Das Olympiadach wurde über dem Stadion zum größten Teil über der Haupttribüne des Stadions verwirklicht, die sich auf der Westseite befindet. Auf dem dem Randseil des Dachs sind zwei der vier Flutlichtbatterien befestigt, die das Stadion beleuchten. Darüber hinaus gibt es sechs kleinere Lichtquellen, die zur Beleuchtung des Stadions gedacht sind.[23] Über der Arena befinden sich etwa 34.550 Quadratmeter des Dachs, also knapp die Hälfte der gesamten Konstruktion.[24] Da Stützen auf den Tribünen zu Gunsten der Sicht der Zuschauer vermieden werden mussten, wurden zwei große Masten auf 70 Meter Höhe sowie sechs kleineren Masten, die wegen der großen Fläche die Luftstützen tragen errichtet. Für die Tiefpunkte hinter der Tribüne konnte man herkömmliche Anker verwenden, während über der Westtrbüne 440 Meter Rundseile gespannt werden mussten, da die Masten nicht im Spielfeld untergebracht werden durften. Diese Seile wurden über die Dachkonstruktion gespannt und auf der gegenüberliegenden Seite mit 4.000 Tonnen schweren Betonquadern in den teilweise 30 Meter tiefen Boden verankert.[15]

Halle[Bearbeiten | Quelltext bearbeiten]

Das Zeltdach erstreckt sich über 21.750 Quadratmeter der Olympiahalle.[24] Das Dach verfügt dort über einen Haupttragwerk, das mit Hilfe von vier Binder an den Knotenpunkten unterstützt wird. Die beiden inneren Binder beginnen an jeweils einem außerhalb der Halle stehenden, 70 Meter hohen abgespannten Masten mit einem Knotenpunkt. Zusätzlich verfügt die Halle über zwei äußere Hauptbinder. An diesen ist im Halleninneren eine Beleuchterbühne angehängt. Zwei Nebenbinder, die sich zwischen den Seiten- und Außenfeldern befinden, enthalten je zwei Stützen und einen in der Halle verankerten Tiefpunkt.[25]

Schwimmhalle[Bearbeiten | Quelltext bearbeiten]

Mit 11.750 Quadratmeter Dachoberfläche ist die Schwimmhalle die kleinste durch das Olympiadach überdachte Sportstätte.[24] Die Dachfläche wurde frei geformt. Die Höhe des Dachs wurde unter anderem durch den zehn Meter hohen Sprungturm in der Halle geprägt. Das Dach verfügt über ein 9400 Quadratmeter großes Hauptnetz, das mit einem 2500 Quadratmeter großen Netz gekoppelt ist. Unter dem Hauptnetz befindet sich ein Ringseil, auf das die Kräfte des Dachs einwirken. Durch Radialseile werden diese nach unten abgespannt.[26]
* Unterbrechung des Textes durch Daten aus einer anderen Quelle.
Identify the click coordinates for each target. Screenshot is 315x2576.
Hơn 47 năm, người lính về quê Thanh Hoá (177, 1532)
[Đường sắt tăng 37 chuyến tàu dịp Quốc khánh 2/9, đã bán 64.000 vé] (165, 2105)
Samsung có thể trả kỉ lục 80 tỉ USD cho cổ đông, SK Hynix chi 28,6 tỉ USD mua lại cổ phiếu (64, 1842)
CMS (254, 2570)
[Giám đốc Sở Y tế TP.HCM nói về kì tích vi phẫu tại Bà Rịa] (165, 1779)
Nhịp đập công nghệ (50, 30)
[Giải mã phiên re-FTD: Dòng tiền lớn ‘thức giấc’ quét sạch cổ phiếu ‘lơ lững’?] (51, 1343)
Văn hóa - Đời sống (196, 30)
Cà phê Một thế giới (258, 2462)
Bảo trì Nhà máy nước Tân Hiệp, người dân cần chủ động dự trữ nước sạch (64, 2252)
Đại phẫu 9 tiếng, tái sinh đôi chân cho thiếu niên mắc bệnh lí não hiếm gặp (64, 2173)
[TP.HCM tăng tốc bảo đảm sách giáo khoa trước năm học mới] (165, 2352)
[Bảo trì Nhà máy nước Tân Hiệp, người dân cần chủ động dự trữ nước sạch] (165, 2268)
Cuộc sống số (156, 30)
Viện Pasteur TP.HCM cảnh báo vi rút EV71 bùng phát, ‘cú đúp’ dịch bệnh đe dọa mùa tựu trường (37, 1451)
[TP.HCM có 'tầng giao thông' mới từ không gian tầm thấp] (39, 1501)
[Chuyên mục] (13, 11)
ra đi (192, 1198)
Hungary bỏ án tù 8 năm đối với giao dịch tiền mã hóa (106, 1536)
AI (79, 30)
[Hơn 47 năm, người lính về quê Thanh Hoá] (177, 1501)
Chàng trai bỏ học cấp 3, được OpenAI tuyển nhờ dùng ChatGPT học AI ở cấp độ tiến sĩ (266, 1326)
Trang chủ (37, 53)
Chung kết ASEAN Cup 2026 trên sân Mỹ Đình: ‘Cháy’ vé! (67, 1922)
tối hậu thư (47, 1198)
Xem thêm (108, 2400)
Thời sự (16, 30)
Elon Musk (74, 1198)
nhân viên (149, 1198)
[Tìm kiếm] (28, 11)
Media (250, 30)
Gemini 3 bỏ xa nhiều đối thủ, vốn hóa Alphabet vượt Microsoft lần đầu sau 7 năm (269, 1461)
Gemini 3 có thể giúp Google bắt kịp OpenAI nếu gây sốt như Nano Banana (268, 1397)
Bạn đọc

Zwischenwege[Bearbeiten | Quelltext bearbeiten]

Stadion – Halle

Zwischen der Sporthalle und der Schwimmhalle befinden sich 5.800 Quadratmeter des Olympiadachs.[24] Es besteht aus drei Netzen, die mit mit dem Stadion- und Hallendachabschnitten verbunden sind. Das Dach überdacht zudem Teile einer Fußgängerbrücke, die über dem Mittleren Ring nördlich der beiden Sportstätten verläuft.[27]

Halle – Schwimmhalle

Mit 800 Quadratmeter ist der Zeltdachabschnitt zwischen der Sport- und der Schwimmhalle der kleinste Abschnitt[24] und besteht aus einem einzigen Seilnetz. Die Fläche ist frei geformt.[27]

Rezeption[Bearbeiten | Quelltext bearbeiten]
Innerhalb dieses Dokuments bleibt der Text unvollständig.